Long-term, Corning may lose out to sapphire in the next iPhone 7 or iPhone 6s or whatever it’s called. But I have a great deal of respect for Corning’s innovation, and they continually invent new businesses unlike any other company — even perhaps including Apple.  Examples of technologies and businesses that they’ve created include light bulbs (1879), railroad signal lanterns (1912), Pyrex heat-resistant kitchenware (1913), high speed ribbon machine for mass producing bulbs (1926), fiberglass insulation (1932), silicone (1934), world’s largest piece of glass for telescope (1935), CRTs for radios and TVs (1939), continuous melting process for optical and ophthalmic glass (1944), mass-produced TV tubes (1947), Corningware/Corelle® ceramic dinnerware (1952), heat-resistant windows for spacecraft (1961), fusion overflow process for LCDs (1964), fiber optic cable (1979), cellular ceramic substrate fo automotive catalytic converters (1972), active-matrix LCDs (1982), Hubble Telescope glass (1990), Clear-Curve® 90 degree angle optical fiber (2007), Gorilla Glass® for smart phones (2007), and Gen10 process for producing more affordable LCDs (2008). Without Corning’s innovations, we would not have today’s lighting, television and optical communications industries as we know them. In each instance, Corning was responsible for the invention, and in each case they commercialized the innovation so effectively that they became the dominant producer. Corning also created the dominant medical testing company Quest Diagnostics (which was Corning Clinical Labs before it was spun out into a new public company); Quest is now the clear market leader in lab testing. However, Quest was different from the other Corning businesses because it  was created through a roll-up of a series of acquisitions of smaller labs rather than technical innovation. But in any event, I can’t think of any company that combines invention with effective commercialization as much as Corning. Their only weakness is that they are not very good at sustaining businesses in the later stages of the cycle, perhaps because they lose interest in more mature businesses; there are a series of businesses such as Pyrex and Corelle that evolved into money losers, but after divestitures rose to new heights by the acquiring company. But no company excels at everything.

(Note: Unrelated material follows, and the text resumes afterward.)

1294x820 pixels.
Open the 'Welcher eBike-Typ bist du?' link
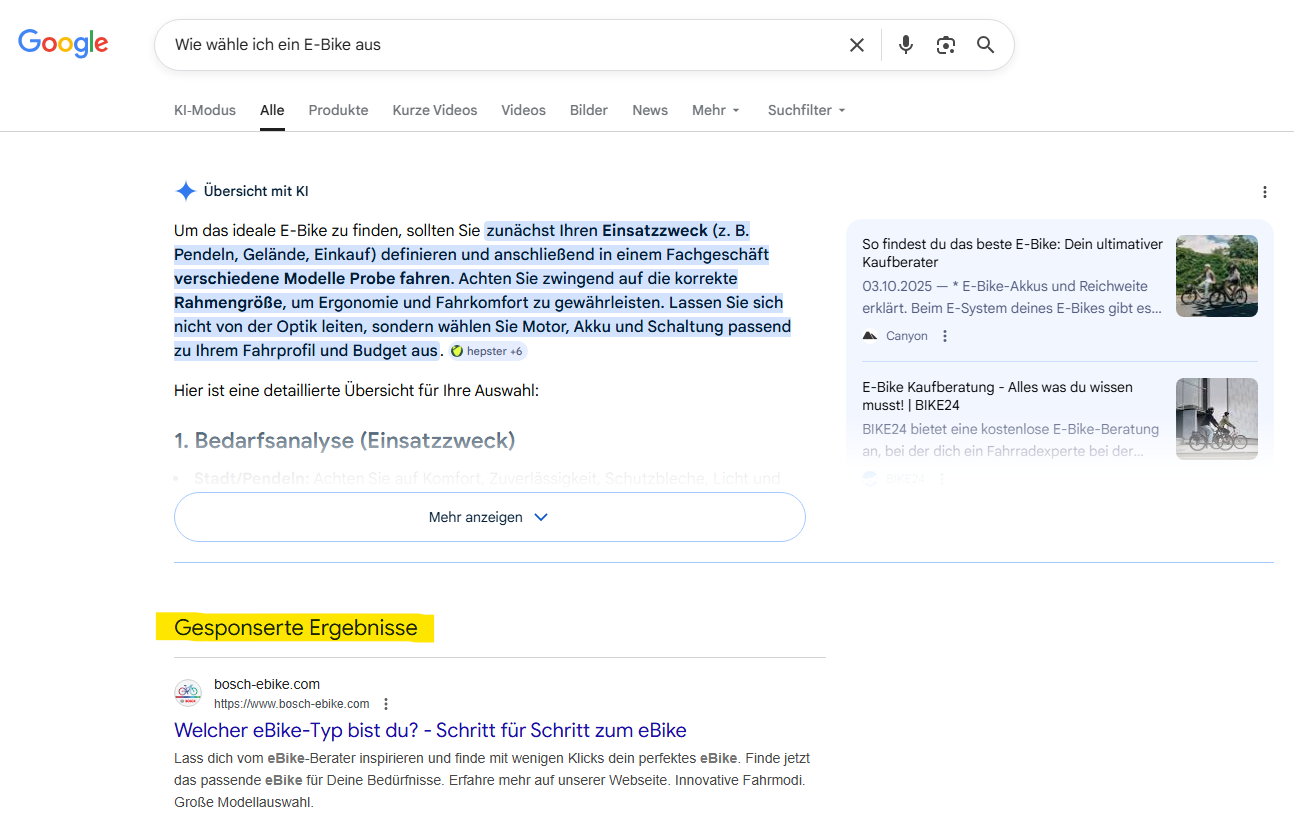click(x=430, y=730)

Corning is also resilient. It has managed to bounce back from market disasters, such as the telecom meltdown in 2002 when the world had overbuilt fiber-optics infrastructure and their customers all started to go bankrupt. So I expect that Corning will show resilience and further innovation in glass even if sapphire does eventually replace Gorilla Glass. If you’d like to see the evidence, check out the series of videos that Corning produced a few years ago on “A Day Made of Glass” that Corning released in 2011. The videos are inspiring. 

I’ve always thought about buying Corning stock, and the Company may be the next best thing to Apple for sustained innovation and repeatedly re-inventing itself. So I decided today was the day and I pulled the trigger and bought some Corning shares for the first time. I’m not expecting the more than 100 times returns I’ve realized in Apple, Microsoft, Abbott Labs and Nucor, but it could be a long-term winner and this seems to be a good time to buy. We’ll see.

Disclosure: I have owned Apple shares since 1985 and now also own Corning shares.